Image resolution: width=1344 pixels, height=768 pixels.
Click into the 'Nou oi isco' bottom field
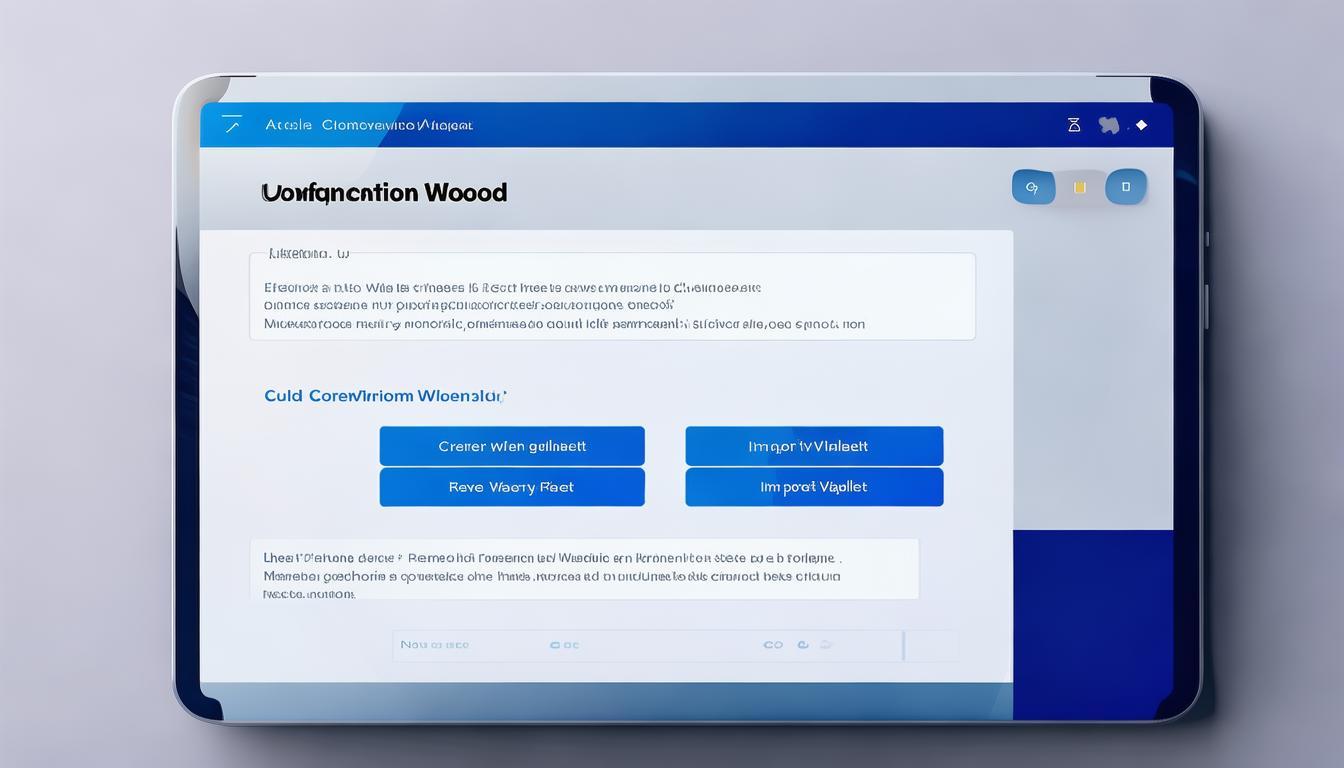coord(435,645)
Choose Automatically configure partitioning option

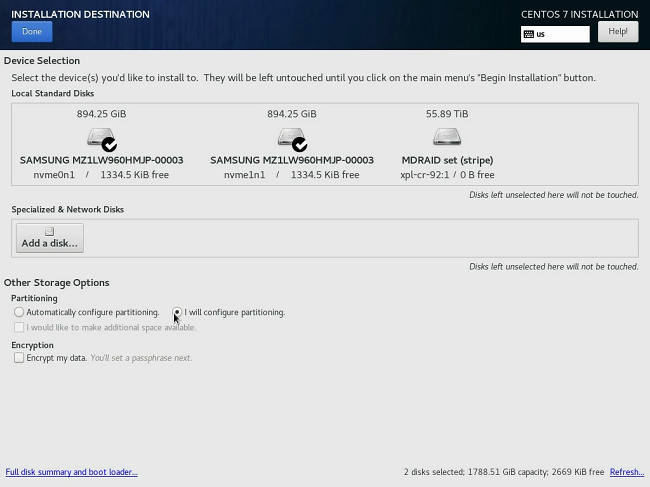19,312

■ ■ ■ ■ ■ ■ ■

• PROBLEM TO SOLVE: Where a picture appears, omit it, and otherwise retype the material exactly.

• RESULT OF THIS TASK:
Image resolution: width=1344 pixels, height=768 pixels.
Click into the 'Nou oi isco' bottom field
coord(435,645)
Choose Automatically configure partitioning option

19,312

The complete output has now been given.